Lockdowns may have robbed us of many things over the past two years, but if there’s one thing the coronavirus pandemic has delivered, it’s been the time and freedom to watch more reality television than ever before from the comfort of our own couches.
But despite the vast amount of time we’ve spent inside our houses while COVID-19 raged, the great Aussie dream of homeownership has never been more out of reach than it is right now.
In fact, according to CoreLogic data released earlier this month, average house prices across the country have jumped by an astronomical average of 20.3 per cent in just one year.
So why, when homeownership slips further out of reach than ever before, do we continue to tune into and binge television that centres around home renovation and the property market at an all-time high?
According to pop culture expert, Associate Professor Lauren Rosewarne, our long love of the genre comes down to a number of factors.
“Partly, there is the ‘stickybeak’ aspect — much like visiting open-for-inspections simply to have a look around; partly there is the insight provided into the art and design work of renovation,” Rosewarne tells The Latch.
Additionally, she adds, there are also “the appeal of the drama and competition” and “the aspiration offered by homes that often look more flash than the ones we live in.”
The reality is that tens of thousands of Australians may never have the luxury of altering floor plans and removing non-load-bearing walls to free up a living space; of turning dead hallway space into a study nook; of selecting a tile palette for a bathroom renovation.
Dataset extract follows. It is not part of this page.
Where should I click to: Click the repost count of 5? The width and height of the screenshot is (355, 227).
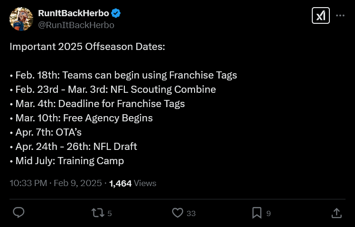tap(110, 213)
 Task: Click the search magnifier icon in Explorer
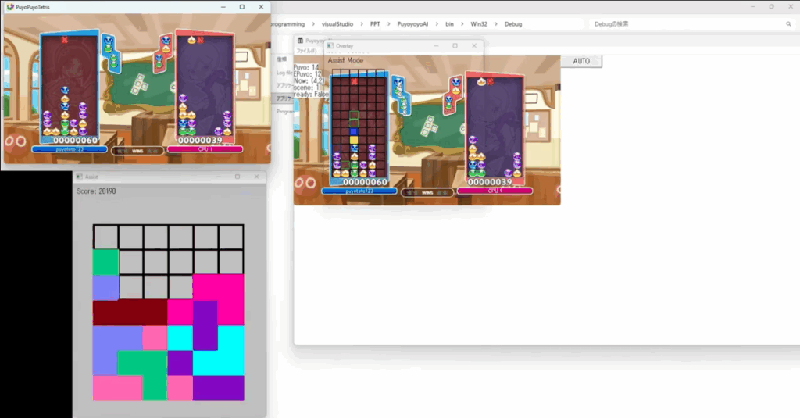(788, 24)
And yet, so many of us choose to tune in to see others do just that on shows like The Block.
Will we ever be likely to drop a cool $5 million on a mansion within the best Sydney school districts or spend tens of thousands of dollars stocking a basement wine cellar to show off to friends who stop by to enjoy the harbour views and infinity pool? Without a winning lotto ticket in hand, it’s hard to imagine. And yet, Amazon’s Luxe Listings has been at the top of Australian viewing lists for months.
So what’s behind this choose-your-own property adventure style of torture? Is it really to live vicariously or hold onto the pipe dream just that little bit longer? Or is it simply because we like to judge other people and have been locked inside with so little else to do?
While ratings for The Block are down compared to previous seasons, the show, which is currently in its 17th season, is still pulling well over 800,000 viewers per episode. When compared to this season of The Bachelor, which struggled to get above 450,000 viewers per episode and landed just over 600,000 viewers for its finale, The Block is still flying high.
And as per previous seasons before it, Channel Nine is expecting to hit well over a million Australian viewers to tune in to see buyers lay down eye-watering amounts of money to secure one of the five properties being offered up this season in the weeks to come.
With home ownership no longer a viable pan in so many people’s future, the reality of these reality shows is long gone. But will we ever tune out and turn off?
“For lots of people, our television consumption patterns are about vicarious participation in something that’s inaccessible: be that owning our own home or renovating. For others, watching is aspirational: it’s about what we’d like to do if we could,” Rosewarne says.
“It’s important to note though, lots of people just find this stuff entertaining and therefore we shouldn’t necessarily draw too many conclusions as to why people enjoy what they enjoy: a lot of us are locked in our homes and we’ll watch whatever is on.”